“The vast majority of music festivals do not have the financial resilience to cover the costs of another year of late-notice cancellations,” said committee chair Julian Knight in announcing the inquiry’s findings. “If the commercial insurance market won’t step in, Ministers must, and urgently.”
Similar government-backed insurance schemes exist in the Netherlands, Belgium, Austria and Denmark, and, after months of delays, were recently finalized in Germany. They provide a much-needed safety net for promoters committing non-recoupable upfront costs for future events amid the uncertainty of a pandemic.
The committee’s inquiry into the future of U.K. music festivals began on Nov. 6, with Massive Attack’s Robert Del Naja, Paul Reed, chief executive at the Association of Independent Festivals, and Sacha Lord, co-founder of Parklife festival, among the execs called to give evidence before members.
UK Music CEO Jamie Njoku-Goodwin welcomed the committee’s recommendations and said the report arrived at a “make or break moment for this year’s summer festival season.”
In 2019, almost 1,000 music festivals took place in the U.K., attended by more than five million people and contributing £1.7 billion ($2.4 billion) to the economy, according to the umbrella industry association LIVE. Last year, all but a handful of socially distanced events were cancelled as a result of COVID-19, leading to a 90% fall in revenues.
This year has also seen the cancellation of more than a quarter of U.K. festivals with capacities of 5,000 or more, including Glastonbury, Download, BST Hyde Park and Bluedot, according to research cited by the committee.
Many more cancellations will follow if insurance is not immediately provided, with independent promoters and festivals hardest hit, the committee says. “Without the backing of large, transnational companies, they cannot take the financial risk,” says the final report. It goes on to criticize government ministers for refusing to “take multiple opportunities to address the market failure” around insurance provisions for live events.
Promoters are feeling the pressure. According to the Association of Independent Festivals, for a festival taking place in early July organizers will have paid around 40% of total costs by June 14 – the date when the government is due to announce whether restrictions are to be lifted one week later.
Without some form of insurance, “whatever happens with the reopening timetable, the vast majority of events could pull the plug in the coming weeks,” says Greg Parmley, the CEO of LIVE.
Despite the ongoing uncertainty, the U.K.’s vaccination effort — which has so far seen 70% of British adults receive at least one COVID-19 vaccine shot – has given execs some cause for hope that Europe’s largest touring market will reopen by mid-summer, despite a recent rise in COVID-19 infections relating to the Indian variant.
Two of the U.K.’s biggest festivals — the 185,000-capacity dual-site Reading and Leeds festivals headlined by Liam Gallagher, Stormzy and Post Malone and the 70,000-capacity Creamfields — sold out their late-August dates.

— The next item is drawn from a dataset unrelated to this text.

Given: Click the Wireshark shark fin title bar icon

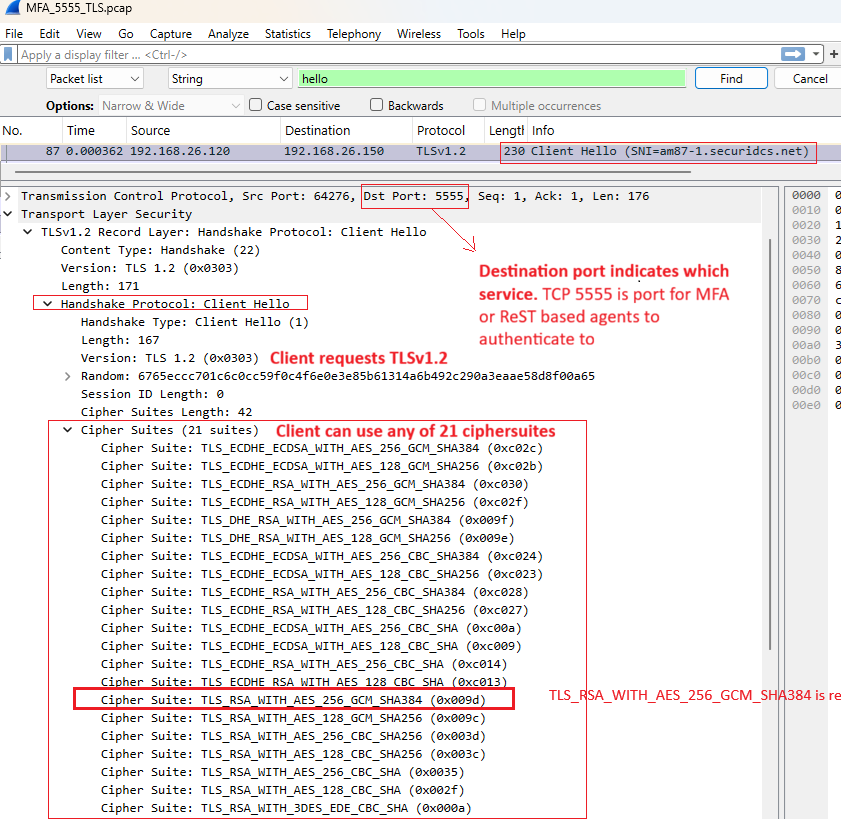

A number of other festivals that traditionally run between May and July, such as Isle of Wight, All Points East and Neighbourhood Weekender, have rescheduled to later in the summer.
Meanwhile, a 10,000-capacity, three-day “Download Pilot” festival run by Festival Republic/Live Nation — headlined by Frank Carter & The Rattlesnakes and Enter Shikari — is scheduled to take place at Donington Park, Derby June 18-20 as part of the second phase of the government’s Events Research Program – a series of pilot concerts set up to provide scientific data on how small and large-scale events can safely resume.

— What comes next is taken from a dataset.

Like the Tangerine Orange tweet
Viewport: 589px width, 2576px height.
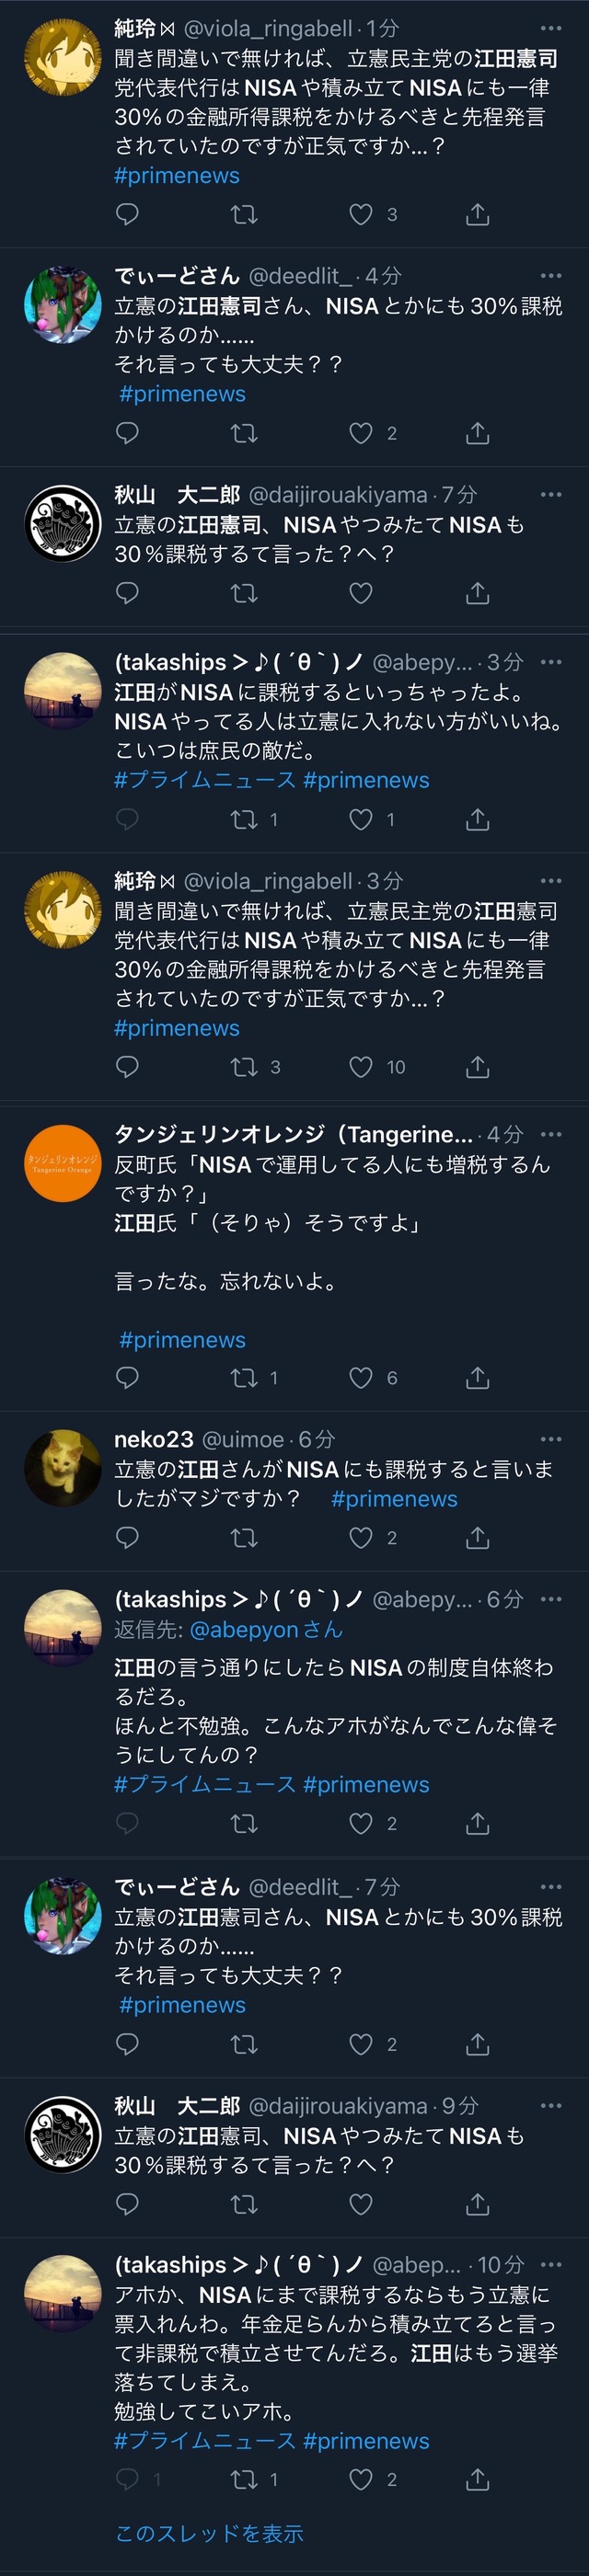[360, 1378]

The first phase of the program saw two club nights take place in Liverpool as well as a one-day music festival, headlined by Blossoms, in front of 5,000 fans. Ticket holders were encouraged to take a PCR test on the day of the event and a second one five days later. Having analyzed the data, public health officials found that the events did not cause any detectable spread of Covid-19 across the region.
Reflecting on the Events Research Program, the DCMS committee report said that despite initial positive data it was “not confident the pilots will deliver the evidence needed in time to lift all restrictions on live events from 21 June.”
Other recommendations made in the 40-page report include tougher measures requiring festivals to reduce their environmental impact and a change in legislation to allow illegal drug-checking services to operate lawfully at U.K. festivals.
The report also addresses some of the barriers that exist for British and European touring artists as a result of the U.K. leaving the European Union. It warns that tours and festivals are at risk “unless the Government finds a solution to Brexit-related costs and complexities.”
Ministers now have eight weeks to respond to the committee’s findings. Although they aren’t obliged to enact its recommendations, they are expected to engage with them.